L’Organisation arabe pour l’éducation, la culture et les sciences (ALECSO) a inscrit la médina de Fès dans la première liste de son registre du patrimoine architectural et urbain. Cette reconnaissance régionale consacre l’importance historique de ce site emblématique, tout en ouvrant la voie à une réflexion sur les enjeux contemporains de préservation, d’écologie urbaine et de développement durable.
Préserver la mémoire vivante : un enjeu social de première importance
La médina de Fès, l’une des plus anciennes et vastes cités historiques du monde arabe, est bien plus qu’un site patrimonial, c’est un espace habité, actif, où la vie sociale, religieuse et économique continue de battre son plein. Contrairement à des centres historiques transformés en musées à ciel ouvert, la médina est encore profondément enracinée dans le quotidien de ses habitants. Sa conservation ne vise donc pas seulement la protection de l’architecture, mais aussi celle du tissu humain et des pratiques culturelles qui s’y perpétuent. Préserver la médina, c’est préserver une mémoire collective vivante, un réservoir de traditions, de savoir-faire artisanaux et de pratiques sociales enracinées dans l’histoire.
Réhabiliter sans dénaturer, le défi écologique
Sur le plan environnemental, la médina de Fès offre un modèle d’urbanisme durable inspiré par des siècles d’adaptation au climat local. L’architecture traditionnelle y est bioclimatique par nature : murs épais en pisé, ruelles étroites protégeant du soleil, patios intérieurs favorisant la ventilation naturelle. Ces éléments réduisent la dépendance à l’énergie moderne.
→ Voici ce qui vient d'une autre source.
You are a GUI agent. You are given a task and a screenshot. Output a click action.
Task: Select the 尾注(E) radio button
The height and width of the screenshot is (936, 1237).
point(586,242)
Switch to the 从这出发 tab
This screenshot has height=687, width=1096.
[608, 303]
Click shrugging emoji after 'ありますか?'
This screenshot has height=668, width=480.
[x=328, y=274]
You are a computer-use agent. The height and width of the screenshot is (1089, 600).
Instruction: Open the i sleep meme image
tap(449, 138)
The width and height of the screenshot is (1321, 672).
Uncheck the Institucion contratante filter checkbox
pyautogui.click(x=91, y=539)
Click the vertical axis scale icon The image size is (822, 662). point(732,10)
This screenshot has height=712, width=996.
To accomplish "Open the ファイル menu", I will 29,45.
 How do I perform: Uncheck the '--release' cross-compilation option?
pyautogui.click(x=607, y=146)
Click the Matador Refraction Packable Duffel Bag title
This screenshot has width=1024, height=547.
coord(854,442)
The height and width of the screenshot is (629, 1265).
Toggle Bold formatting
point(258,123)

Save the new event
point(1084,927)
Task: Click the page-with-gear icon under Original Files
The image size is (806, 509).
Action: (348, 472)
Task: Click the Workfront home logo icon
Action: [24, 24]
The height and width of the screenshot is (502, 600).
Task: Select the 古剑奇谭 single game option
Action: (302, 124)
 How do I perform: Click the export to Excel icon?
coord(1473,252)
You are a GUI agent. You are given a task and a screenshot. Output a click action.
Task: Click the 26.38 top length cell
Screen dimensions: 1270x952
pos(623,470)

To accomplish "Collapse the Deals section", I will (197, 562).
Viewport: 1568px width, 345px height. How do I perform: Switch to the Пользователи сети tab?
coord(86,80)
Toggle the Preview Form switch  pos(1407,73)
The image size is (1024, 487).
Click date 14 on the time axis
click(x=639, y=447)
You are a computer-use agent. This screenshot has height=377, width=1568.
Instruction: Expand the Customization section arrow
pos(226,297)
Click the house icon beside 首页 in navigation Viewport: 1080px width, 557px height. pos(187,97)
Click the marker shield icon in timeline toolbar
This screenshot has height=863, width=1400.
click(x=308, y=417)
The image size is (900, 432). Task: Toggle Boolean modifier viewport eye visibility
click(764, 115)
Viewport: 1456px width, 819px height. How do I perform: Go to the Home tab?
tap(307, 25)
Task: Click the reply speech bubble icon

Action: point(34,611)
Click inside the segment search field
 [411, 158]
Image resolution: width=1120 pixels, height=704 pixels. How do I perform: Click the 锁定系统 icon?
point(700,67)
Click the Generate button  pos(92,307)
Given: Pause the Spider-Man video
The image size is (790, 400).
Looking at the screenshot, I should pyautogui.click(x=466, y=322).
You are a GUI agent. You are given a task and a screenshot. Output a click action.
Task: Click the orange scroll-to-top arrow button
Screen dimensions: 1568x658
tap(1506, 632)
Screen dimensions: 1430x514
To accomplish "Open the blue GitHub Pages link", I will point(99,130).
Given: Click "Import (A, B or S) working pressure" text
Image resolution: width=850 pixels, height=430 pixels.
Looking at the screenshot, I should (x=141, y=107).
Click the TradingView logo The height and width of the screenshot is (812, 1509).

La réhabilitation de la médina représente une alternative écologique crédible face à la démolition-reconstruction souvent pratiquée dans les centres urbains modernes. Restaurer, plutôt que reconstruire, permet de préserver l’empreinte carbone existante tout en prolongeant la vie des matériaux locaux (chaux, bois, terre) déjà durables par essence.
Un moteur pour un développement économique inclusif
L’inscription au registre de l’ALECSO renforce l’attractivité de la médina sur les plans culturel et économique. Elle valorise un patrimoine qui peut devenir un véritable levier pour un développement local inclusif. Le tourisme culturel, s’il est bien encadré, peut générer des revenus durables pour les habitants tout en soutenant les métiers traditionnels. L’artisanat, les petits commerces et les chantiers de restauration offrent de nombreuses opportunités d’emploi local. Intégrés dans des circuits courts et des dynamiques d’économie circulaire, ces secteurs peuvent soutenir une économie résiliente, ancrée dans les ressources locales et capable de résister aux aléas extérieurs.
Gouvernance et droit à la ville : pour une médina habitée et partagée
La durabilité de la médina ne peut reposer uniquement sur des efforts techniques de restauration ou sur l’attraction touristique. Elle dépend aussi de la capacité des institutions à mettre en place une gouvernance partagée, qui inclut les habitants, les collectivités, les architectes, les associations et les experts du territoire. Les politiques de réhabilitation doivent respecter le droit à la ville des habitants et garantir l’accessibilité aux services, à l’habitat décent et à l’espace public. Il s’agit de préserver une ville vivante, ancrée dans son histoire, mais ouverte à l’innovation sociale et urbaine.
Une reconnaissance qui engage l’avenir
L’inscription de la médina de Fès au registre de l’ALECSO constitue une reconnaissance de son importance historique et culturelle dans le monde arabe. Mais elle doit surtout être un levier pour renforcer les politiques de préservation durable, à la croisée des enjeux sociaux, écologiques, économiques et politiques.
Fès a l’opportunité de devenir une référence dans la gestion durable des médinas, en plaçant ses habitants au centre des projets, en valorisant les ressources locales, et en inventant un modèle de développement où patrimoine et avenir ne s’opposent plus.